◆ Goal of the exercise:
Copy out every line of the entries below word for word, and leave out the pictures.

◆ Entries provided:
^^^^^^^^

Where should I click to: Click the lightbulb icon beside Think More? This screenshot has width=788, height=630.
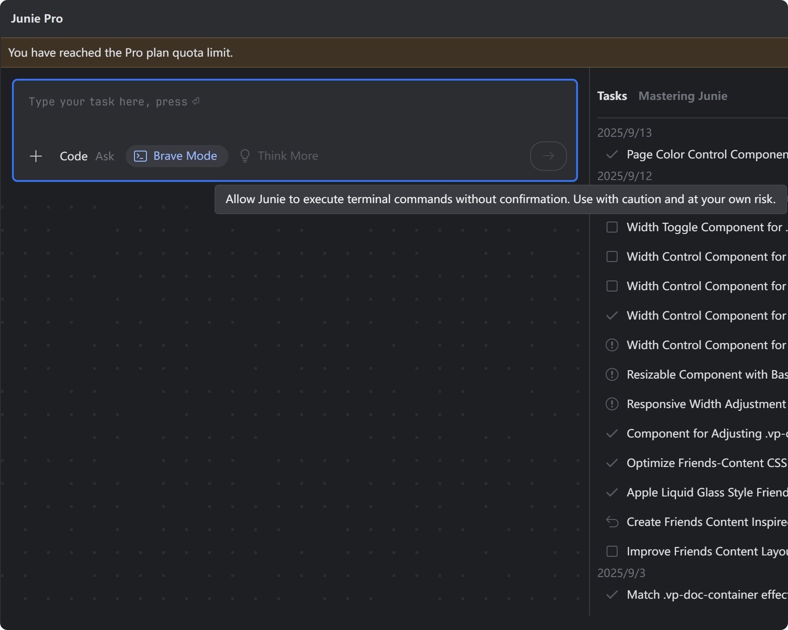coord(245,156)
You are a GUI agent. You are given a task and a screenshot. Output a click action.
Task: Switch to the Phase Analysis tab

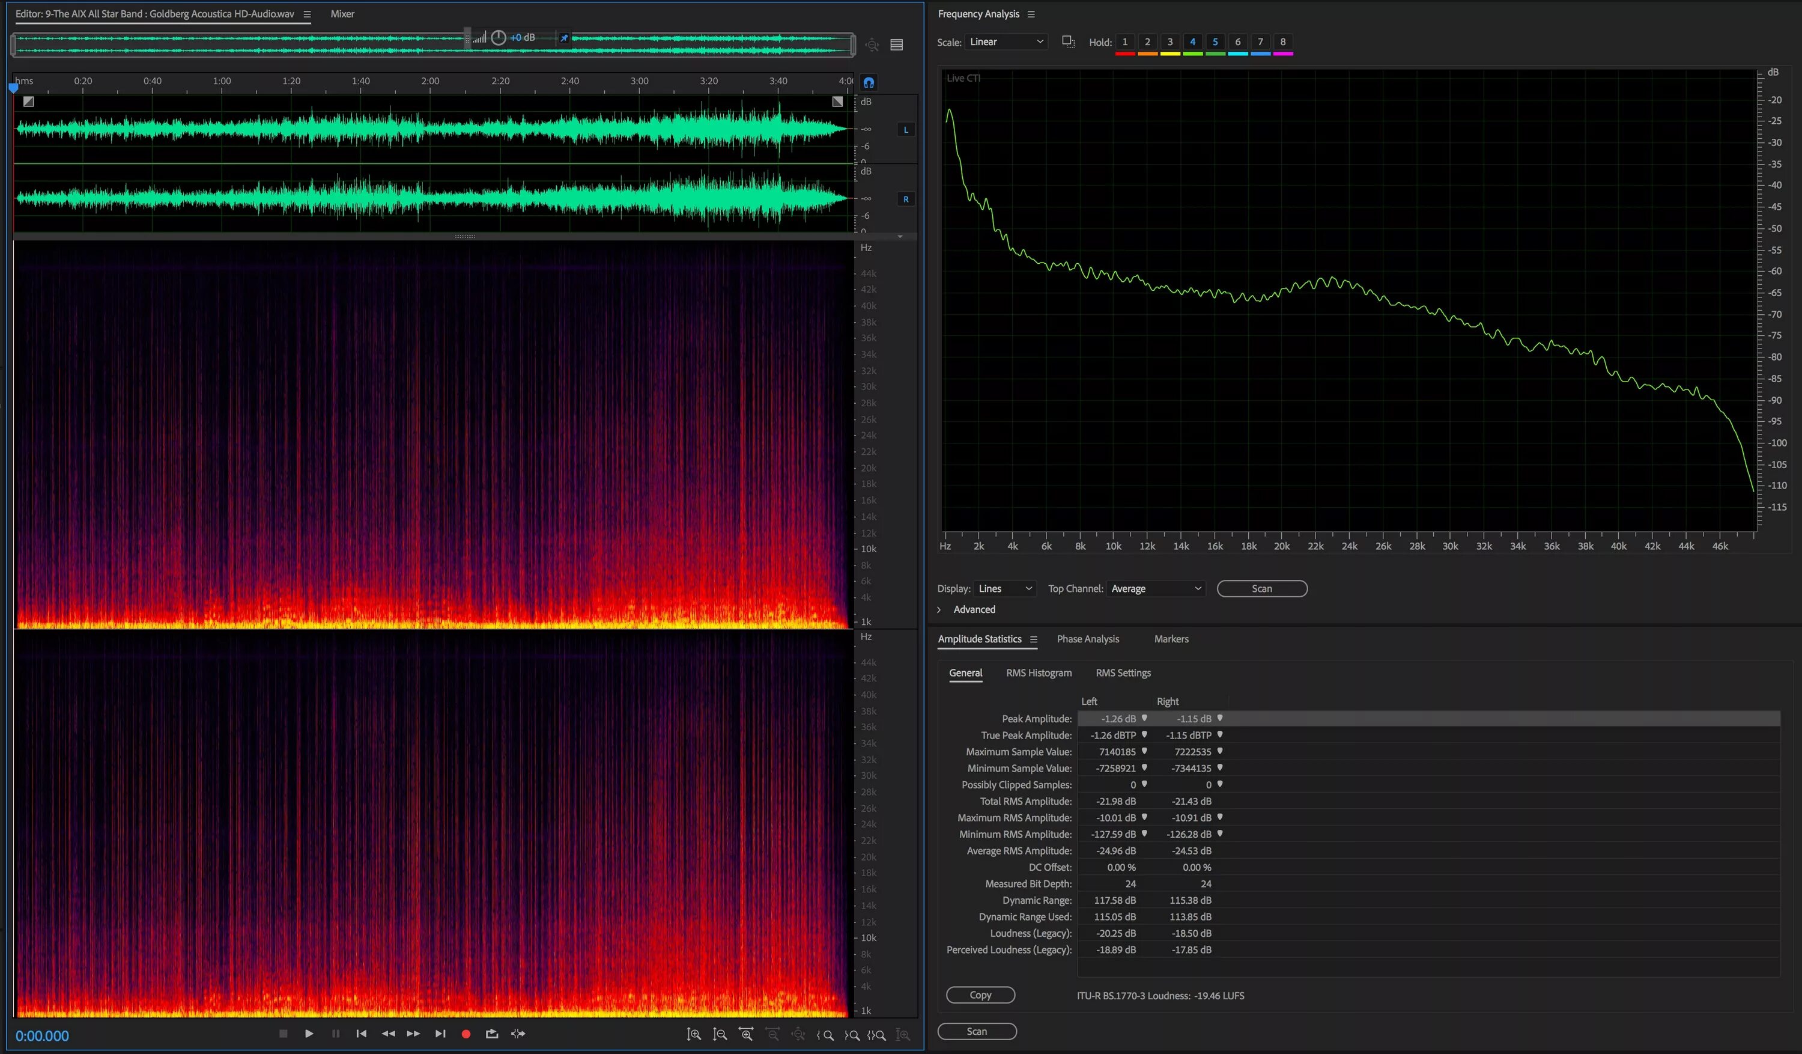[1087, 639]
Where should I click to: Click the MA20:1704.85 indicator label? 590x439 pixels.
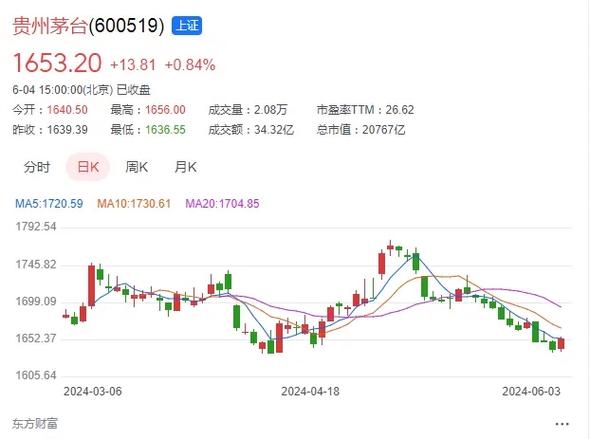(x=222, y=204)
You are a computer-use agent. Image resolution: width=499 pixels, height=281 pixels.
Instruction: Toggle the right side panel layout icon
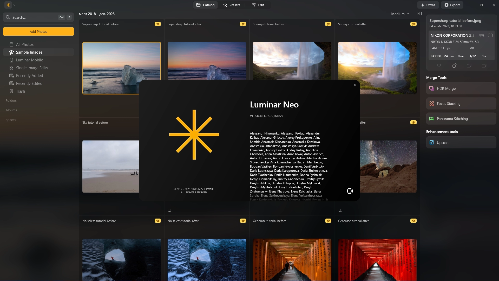tap(419, 14)
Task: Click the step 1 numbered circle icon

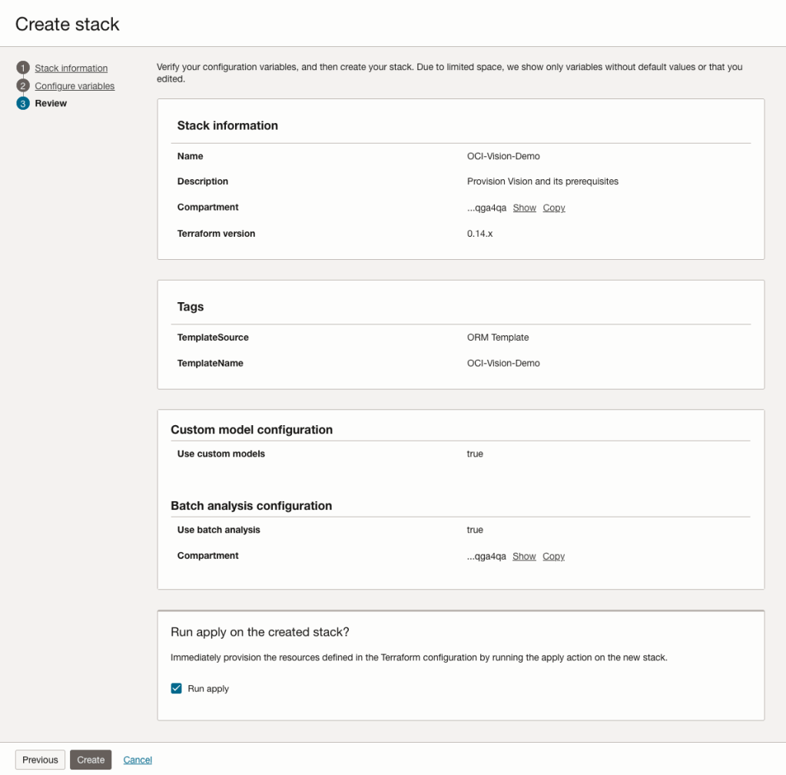Action: click(x=22, y=68)
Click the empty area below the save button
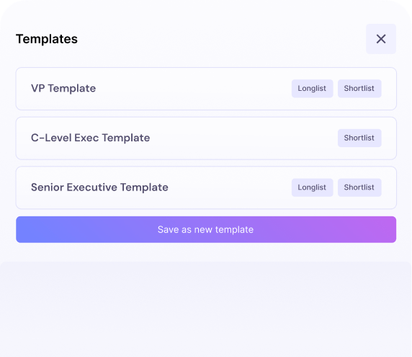The image size is (412, 357). tap(206, 309)
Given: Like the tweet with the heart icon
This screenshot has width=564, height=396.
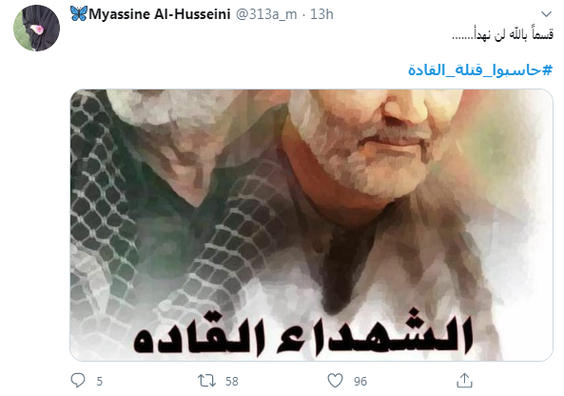Looking at the screenshot, I should click(x=335, y=381).
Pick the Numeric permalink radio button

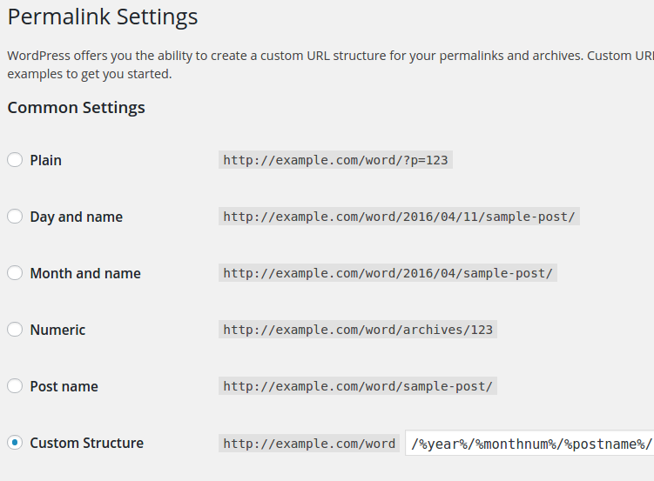pos(15,330)
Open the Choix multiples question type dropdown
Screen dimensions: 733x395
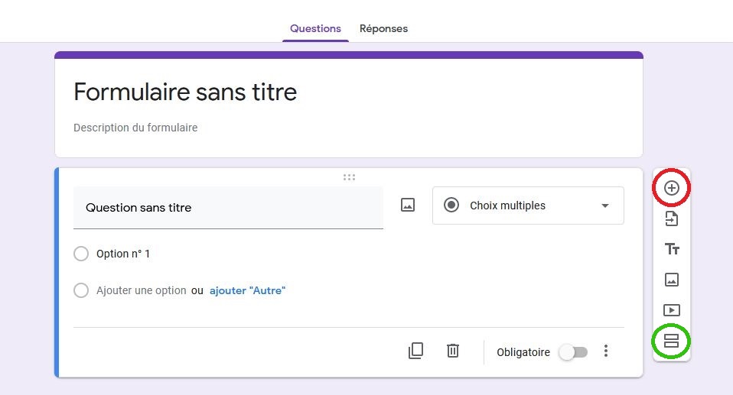[528, 206]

^^^^^^^^

◆ The output:
Where should I click to: Click the lightbulb icon beside Think More? This screenshot has width=788, height=630.
coord(245,156)
You are a GUI agent. You are given a task and a screenshot. Output a click action.
Task: Switch to the Phase Analysis tab

[1087, 639]
Where should I click to: Click the MA20:1704.85 indicator label? 590x439 pixels.
(x=222, y=204)
You are a computer-use agent. Image resolution: width=499 pixels, height=281 pixels.
Instruction: Toggle the right side panel layout icon
tap(419, 14)
Task: Click the step 1 numbered circle icon

Action: click(x=22, y=68)
Click the empty area below the save button
The image size is (412, 357). tap(206, 309)
Given: Like the tweet with the heart icon
This screenshot has width=564, height=396.
Looking at the screenshot, I should click(x=335, y=381).
Pick the Numeric permalink radio button

pos(15,330)
Open the Choix multiples question type dropdown
Screen dimensions: 733x395
[528, 206]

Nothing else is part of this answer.